The first element of cost for the transferee is the adjustable value of the asset when it was held by the transferor just before the balancing adjustment event occurred.

There are specific record-keeping requirements for rollover relief - see Record keeping for rollover relief.

For the 2007-08 income year and later years the rollover relief available under the UCA rules has been extended to small business entities that choose to claim their capital allowance deductions under the simplified depreciation rules - see Small business entities.

## Limited recourse debt arrangements

If expenditure on a depreciating asset is financed or refinanced wholly or partly by limited recourse debt (including a notional loan under certain hire purchase or instalment sale agreements of goods), excessive deductions for capital allowances are to be included as assessable income. This will occur where the limited recourse debt terminates but has not been paid in full by the debtor. Because the debt has not been paid in full, the capital allowance deductions allowed for the expenditure exceed the deductions that would be allowable if the unpaid amount of the debt was not counted as capital expenditure of the debtor. Special rules apply in working out whether the debt has been fully paid.

If you are not sure what constitutes a limited recourse debt or how to work out your adjustment to assessable income, contact your recognised tax adviser or the ATO.

## Split or merged depreciating assets

If you hold a depreciating asset that is split into two or more assets, or a depreciating asset that is merged into another depreciating asset, you are taken to have stopped holding the original depreciating asset and to have started holding the split or merged asset. However, a balancing adjustment event does not occur just because depreciating assets are split or merged.

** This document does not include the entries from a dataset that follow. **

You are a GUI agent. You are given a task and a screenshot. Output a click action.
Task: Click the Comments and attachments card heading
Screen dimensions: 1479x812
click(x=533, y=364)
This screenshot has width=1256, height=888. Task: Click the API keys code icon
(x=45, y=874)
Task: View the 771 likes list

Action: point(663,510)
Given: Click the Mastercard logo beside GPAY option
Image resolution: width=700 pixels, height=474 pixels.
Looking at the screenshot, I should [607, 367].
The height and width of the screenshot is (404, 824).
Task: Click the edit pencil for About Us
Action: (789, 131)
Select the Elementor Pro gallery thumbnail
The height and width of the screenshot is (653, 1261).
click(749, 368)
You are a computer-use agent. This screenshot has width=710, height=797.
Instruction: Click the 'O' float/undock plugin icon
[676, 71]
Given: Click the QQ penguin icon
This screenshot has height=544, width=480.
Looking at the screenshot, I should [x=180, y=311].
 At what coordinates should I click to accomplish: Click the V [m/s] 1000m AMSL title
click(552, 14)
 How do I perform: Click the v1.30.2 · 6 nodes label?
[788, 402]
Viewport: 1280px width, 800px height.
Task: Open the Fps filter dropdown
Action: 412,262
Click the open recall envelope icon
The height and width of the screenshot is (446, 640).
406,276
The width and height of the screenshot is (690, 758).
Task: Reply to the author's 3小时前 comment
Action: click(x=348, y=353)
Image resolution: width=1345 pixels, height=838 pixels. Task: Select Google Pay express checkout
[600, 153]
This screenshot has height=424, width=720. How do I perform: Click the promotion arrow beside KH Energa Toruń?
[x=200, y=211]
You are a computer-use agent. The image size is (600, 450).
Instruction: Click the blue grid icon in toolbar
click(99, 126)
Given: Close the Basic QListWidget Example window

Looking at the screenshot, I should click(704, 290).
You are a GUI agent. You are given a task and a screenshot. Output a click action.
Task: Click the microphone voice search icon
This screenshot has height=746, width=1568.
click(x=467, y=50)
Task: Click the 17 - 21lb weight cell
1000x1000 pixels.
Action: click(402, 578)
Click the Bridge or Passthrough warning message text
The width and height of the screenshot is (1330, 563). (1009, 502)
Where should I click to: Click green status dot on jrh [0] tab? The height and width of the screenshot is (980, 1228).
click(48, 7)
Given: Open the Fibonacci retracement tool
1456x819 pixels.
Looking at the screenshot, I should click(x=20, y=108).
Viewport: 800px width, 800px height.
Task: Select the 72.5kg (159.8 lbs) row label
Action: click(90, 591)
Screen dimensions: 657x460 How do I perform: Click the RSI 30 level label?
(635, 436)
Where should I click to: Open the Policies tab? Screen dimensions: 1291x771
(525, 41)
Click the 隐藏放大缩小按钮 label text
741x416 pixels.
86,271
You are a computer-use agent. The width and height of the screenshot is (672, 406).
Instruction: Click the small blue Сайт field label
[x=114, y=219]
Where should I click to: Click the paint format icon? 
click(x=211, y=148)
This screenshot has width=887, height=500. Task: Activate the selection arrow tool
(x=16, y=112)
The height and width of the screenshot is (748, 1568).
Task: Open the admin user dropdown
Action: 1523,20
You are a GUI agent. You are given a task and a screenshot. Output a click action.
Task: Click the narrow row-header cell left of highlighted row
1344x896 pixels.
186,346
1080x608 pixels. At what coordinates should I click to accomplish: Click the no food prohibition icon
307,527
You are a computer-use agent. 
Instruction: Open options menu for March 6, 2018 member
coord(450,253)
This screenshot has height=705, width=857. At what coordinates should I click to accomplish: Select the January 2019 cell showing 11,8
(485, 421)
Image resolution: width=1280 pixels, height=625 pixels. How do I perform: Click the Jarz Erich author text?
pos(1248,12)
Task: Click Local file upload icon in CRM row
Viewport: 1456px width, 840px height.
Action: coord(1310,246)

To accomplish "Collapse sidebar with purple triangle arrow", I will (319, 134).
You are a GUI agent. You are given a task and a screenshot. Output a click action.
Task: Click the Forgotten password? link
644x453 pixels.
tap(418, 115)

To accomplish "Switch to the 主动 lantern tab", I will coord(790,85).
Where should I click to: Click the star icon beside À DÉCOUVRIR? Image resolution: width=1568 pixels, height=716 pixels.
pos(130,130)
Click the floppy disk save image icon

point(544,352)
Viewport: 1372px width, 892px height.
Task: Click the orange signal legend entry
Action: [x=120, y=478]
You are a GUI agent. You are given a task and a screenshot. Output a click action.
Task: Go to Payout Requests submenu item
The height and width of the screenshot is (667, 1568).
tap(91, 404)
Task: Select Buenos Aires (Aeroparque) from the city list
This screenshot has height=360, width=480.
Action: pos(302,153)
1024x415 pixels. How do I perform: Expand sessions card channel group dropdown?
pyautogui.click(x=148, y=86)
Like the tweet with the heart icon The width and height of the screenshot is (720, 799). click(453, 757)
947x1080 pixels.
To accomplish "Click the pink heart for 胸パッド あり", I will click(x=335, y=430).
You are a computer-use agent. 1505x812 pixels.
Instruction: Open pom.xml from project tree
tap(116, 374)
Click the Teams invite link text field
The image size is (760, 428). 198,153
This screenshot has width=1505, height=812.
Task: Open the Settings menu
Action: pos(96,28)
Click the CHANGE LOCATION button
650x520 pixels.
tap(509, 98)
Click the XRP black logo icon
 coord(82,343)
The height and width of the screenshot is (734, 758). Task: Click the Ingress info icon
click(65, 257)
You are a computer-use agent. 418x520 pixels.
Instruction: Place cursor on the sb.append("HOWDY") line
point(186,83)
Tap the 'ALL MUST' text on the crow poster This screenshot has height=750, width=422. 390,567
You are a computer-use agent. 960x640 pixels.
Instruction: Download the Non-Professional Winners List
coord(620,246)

An example of splitting a depreciating asset is removing a CB radio from a truck. If you install the radio in another truck you may be merging the two assets (radio and truck).

After depreciating assets are split or merged, each new asset must satisfy the definition of a depreciating asset if the UCA rules are to apply to it. For each depreciating asset you start to hold, you need to establish the effective life and cost.

The first element of cost for each of the split or merged depreciating assets is:

• a reasonable proportion of the adjustable value of the original asset just before the split or merger, and
• the same proportion of any costs of the split or merger.

If a balancing adjustment event occurs to a merged or split depreciating asset - for example, if it is sold - the balancing adjustment amount is reduced:

• to the extent the asset has been used for a non-taxable purpose
• by any amount of the original depreciating asset that is reasonably attributable to use for a non-taxable purpose of the original depreciating asset before the split or merger.

This reduction is not required if the depreciating asset is mining, quarrying or prospecting rights or information, provided certain activity tests are satisfied.

## Foreign currency gains and losses

If you sell a depreciating asset in foreign currency, the termination value of the asset is converted to Australian currency at the exchange rate applicable when you stopped holding the asset. Under the forex provisions, you may make a foreign currency gain or loss if the Australian dollar value of the foreign currency when received differs from the Australian dollar value of the termination value. Any realised foreign currency gain or loss on the transaction is included in assessable income or allowed as a deduction, respectively. If the TOFA rules apply to you, the method that you use to calculate your foreign currency gain or loss may differ.

If the TOFA rules apply to you, then the following may differ:

• the method that you use to calculate your foreign currency gain or loss, and
• the first element of the depreciating asset's cost.